The second failure mode is over-tainting. If every GPU node is tainted with nvidia.com/gpu=:NoSchedule but the nvidia-gpu-operator does not add the corresponding toleration to its own pods, the operator components may fail to schedule. The device-plugin DaemonSet pods require a toleration to run on tainted nodes. If the DaemonSet spec lacks the toleration, the pods stay Pending. The node reports 0 GPUs because the plugin is not running.

Check the kube-scheduler events for FailedScheduling to diagnose the first case. Check the DaemonSet status for Pending pods to diagnose the second.

kubectl get events --field-selector reason=FailedScheduling --sort-by='.lastTimestamp'

This command shows pods that could not be placed. Look for node(s) had taint {nvidia.com/gpu: }, that the pod did not tolerate. This confirms the taint is active and the pod is missing the toleration.
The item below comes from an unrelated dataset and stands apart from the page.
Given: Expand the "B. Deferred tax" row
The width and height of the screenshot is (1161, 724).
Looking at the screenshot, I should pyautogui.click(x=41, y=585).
The third failure mode is the NoExecute effect. A taint with effect NoExecute evicts existing pods that do not tolerate it. This is useful for draining nodes but dangerous if applied to GPU nodes without verifying pod tolerations. If a GPU node is tainted with NoExecute, running CPU pods on that node will be terminated immediately. This causes unexpected downtime for workloads that were previously allowed.

Decision frame

The question the next time a GPU pod stays Pending is not ‘is the autoscaler broken.’ It is ‘did the node receive a taint that the pod does not tolerate.’ The nvidia-gpu-operator ClusterPolicy CRD manages the plugin, but it does not guarantee node taints are active. Verify the node object directly with kubectl describe node <gpu-node>. Look for the Taints section. If it is empty, the scheduler will place CPU pods there. If it contains nvidia.com/gpu=:NoSchedule, ensure the training job pod spec includes the matching toleration. Consistency between the node state and the pod spec is the only guarantee against silent resource waste.